Format every line of the entries below as a Markdown table with the columns Row and Line. Number each row and leave out the blank lines.

Records of locating words and elements:
::::
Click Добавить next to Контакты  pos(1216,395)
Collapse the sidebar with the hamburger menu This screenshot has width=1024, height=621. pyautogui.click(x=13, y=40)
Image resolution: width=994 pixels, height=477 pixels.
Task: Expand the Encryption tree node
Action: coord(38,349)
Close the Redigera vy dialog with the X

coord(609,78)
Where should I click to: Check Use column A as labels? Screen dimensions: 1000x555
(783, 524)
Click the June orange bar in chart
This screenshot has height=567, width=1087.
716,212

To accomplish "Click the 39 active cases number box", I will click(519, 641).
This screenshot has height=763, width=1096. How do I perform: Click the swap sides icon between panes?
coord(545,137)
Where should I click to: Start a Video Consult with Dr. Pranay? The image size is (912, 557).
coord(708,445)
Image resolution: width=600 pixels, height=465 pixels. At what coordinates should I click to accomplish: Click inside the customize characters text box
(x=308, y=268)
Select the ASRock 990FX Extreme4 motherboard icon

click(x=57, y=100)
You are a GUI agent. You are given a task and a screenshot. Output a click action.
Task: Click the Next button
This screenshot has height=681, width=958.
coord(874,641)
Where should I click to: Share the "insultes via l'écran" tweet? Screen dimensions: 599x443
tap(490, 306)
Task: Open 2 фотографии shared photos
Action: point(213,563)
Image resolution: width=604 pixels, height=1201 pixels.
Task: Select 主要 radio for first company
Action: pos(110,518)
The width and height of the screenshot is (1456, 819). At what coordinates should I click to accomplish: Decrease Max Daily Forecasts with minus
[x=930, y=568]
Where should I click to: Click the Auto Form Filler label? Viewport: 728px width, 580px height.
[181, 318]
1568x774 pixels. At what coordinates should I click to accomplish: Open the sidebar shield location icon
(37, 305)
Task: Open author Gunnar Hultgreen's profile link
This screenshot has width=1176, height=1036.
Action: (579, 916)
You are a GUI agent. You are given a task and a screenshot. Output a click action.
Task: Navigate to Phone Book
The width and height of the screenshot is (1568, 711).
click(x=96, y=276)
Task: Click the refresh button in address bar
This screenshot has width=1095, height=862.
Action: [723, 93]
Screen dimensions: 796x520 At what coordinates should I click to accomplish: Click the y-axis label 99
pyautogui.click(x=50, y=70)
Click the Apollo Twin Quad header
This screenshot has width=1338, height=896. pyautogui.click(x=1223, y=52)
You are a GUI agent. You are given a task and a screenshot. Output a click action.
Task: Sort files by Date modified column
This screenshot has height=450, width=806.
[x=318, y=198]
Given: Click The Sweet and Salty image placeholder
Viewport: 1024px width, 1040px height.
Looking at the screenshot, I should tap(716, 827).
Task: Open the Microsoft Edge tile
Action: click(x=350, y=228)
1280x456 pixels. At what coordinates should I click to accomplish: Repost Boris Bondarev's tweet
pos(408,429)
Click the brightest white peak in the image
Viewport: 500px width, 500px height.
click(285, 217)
::::
▶ _REPLY_:
| Row | Line |
|---|---|
| 1 | Click Добавить next to Контакты  pos(1216,395) |
| 2 | Collapse the sidebar with the hamburger menu This screenshot has width=1024, height=621. pyautogui.click(x=13, y=40) |
| 3 | Image resolution: width=994 pixels, height=477 pixels. |
| 4 | Task: Expand the Encryption tree node |
| 5 | Action: coord(38,349) |
| 6 | Close the Redigera vy dialog with the X |
| 7 | coord(609,78) |
| 8 | Where should I click to: Check Use column A as labels? Screen dimensions: 1000x555 |
| 9 | (783, 524) |
| 10 | Click the June orange bar in chart |
| 11 | This screenshot has height=567, width=1087. |
| 12 | 716,212 |
| 13 | To accomplish "Click the 39 active cases number box", I will click(519, 641). |
| 14 | This screenshot has height=763, width=1096. How do I perform: Click the swap sides icon between panes? |
| 15 | coord(545,137) |
| 16 | Where should I click to: Start a Video Consult with Dr. Pranay? The image size is (912, 557). |
| 17 | coord(708,445) |
| 18 | Image resolution: width=600 pixels, height=465 pixels. At what coordinates should I click to accomplish: Click inside the customize characters text box |
| 19 | (x=308, y=268) |
| 20 | Select the ASRock 990FX Extreme4 motherboard icon |
| 21 | click(x=57, y=100) |
| 22 | You are a GUI agent. You are given a task and a screenshot. Output a click action. |
| 23 | Task: Click the Next button |
| 24 | This screenshot has height=681, width=958. |
| 25 | coord(874,641) |
| 26 | Where should I click to: Share the "insultes via l'écran" tweet? Screen dimensions: 599x443 |
| 27 | tap(490, 306) |
| 28 | Task: Open 2 фотографии shared photos |
| 29 | Action: point(213,563) |
| 30 | Image resolution: width=604 pixels, height=1201 pixels. |
| 31 | Task: Select 主要 radio for first company |
| 32 | Action: pos(110,518) |
| 33 | The width and height of the screenshot is (1456, 819). At what coordinates should I click to accomplish: Decrease Max Daily Forecasts with minus |
| 34 | [x=930, y=568] |
| 35 | Where should I click to: Click the Auto Form Filler label? Viewport: 728px width, 580px height. |
| 36 | [181, 318] |
| 37 | 1568x774 pixels. At what coordinates should I click to accomplish: Open the sidebar shield location icon |
| 38 | (37, 305) |
| 39 | Task: Open author Gunnar Hultgreen's profile link |
| 40 | This screenshot has width=1176, height=1036. |
| 41 | Action: (579, 916) |
| 42 | You are a GUI agent. You are given a task and a screenshot. Output a click action. |
| 43 | Task: Navigate to Phone Book |
| 44 | The width and height of the screenshot is (1568, 711). |
| 45 | click(x=96, y=276) |
| 46 | Task: Click the refresh button in address bar |
| 47 | This screenshot has width=1095, height=862. |
| 48 | Action: [723, 93] |
| 49 | Screen dimensions: 796x520 At what coordinates should I click to accomplish: Click the y-axis label 99 |
| 50 | pyautogui.click(x=50, y=70) |
| 51 | Click the Apollo Twin Quad header |
| 52 | This screenshot has width=1338, height=896. pyautogui.click(x=1223, y=52) |
| 53 | You are a GUI agent. You are given a task and a screenshot. Output a click action. |
| 54 | Task: Sort files by Date modified column |
| 55 | This screenshot has height=450, width=806. |
| 56 | [x=318, y=198] |
| 57 | Given: Click The Sweet and Salty image placeholder |
| 58 | Viewport: 1024px width, 1040px height. |
| 59 | Looking at the screenshot, I should tap(716, 827). |
| 60 | Task: Open the Microsoft Edge tile |
| 61 | Action: click(x=350, y=228) |
| 62 | 1280x456 pixels. At what coordinates should I click to accomplish: Repost Boris Bondarev's tweet |
| 63 | pos(408,429) |
| 64 | Click the brightest white peak in the image |
| 65 | Viewport: 500px width, 500px height. |
| 66 | click(285, 217) |